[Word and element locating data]
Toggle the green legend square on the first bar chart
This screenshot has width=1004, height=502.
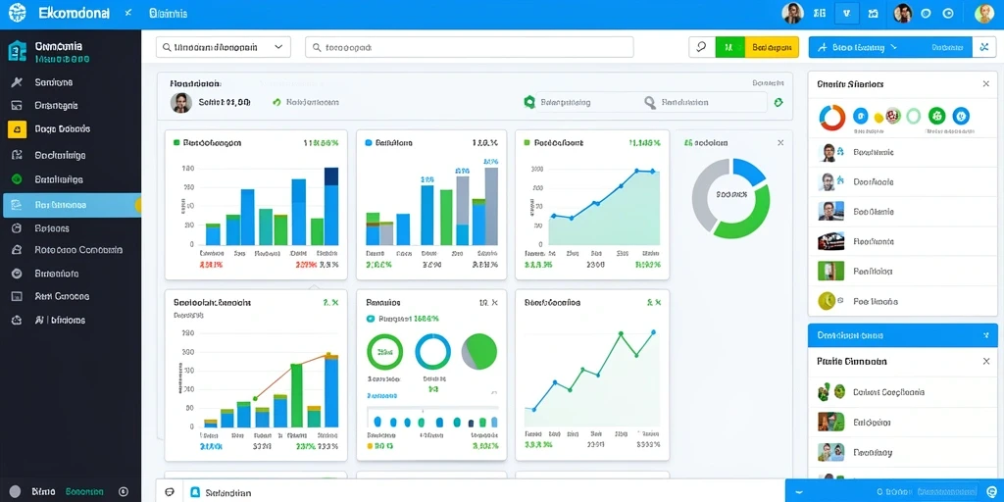tap(176, 143)
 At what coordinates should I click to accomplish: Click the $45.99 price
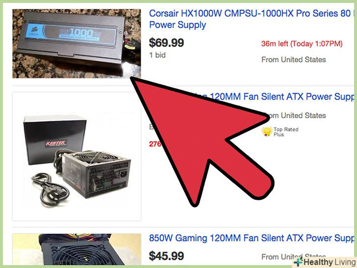166,256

-- TASK TO CARRY OUT --
Scale the records above by writing out every line again, with each coordinate in the answers multiplied by 0.55 and rounded to a whole number (halves round up). Leave the pictures out of your answer.

-- SOLUTION TO THIS EXERCISE --
Toggle the green legend square on the first bar chart
This screenshot has width=1004, height=502.
tap(97, 79)
 At what coordinates should I click to accomplish: Click the $45.99 price
91,141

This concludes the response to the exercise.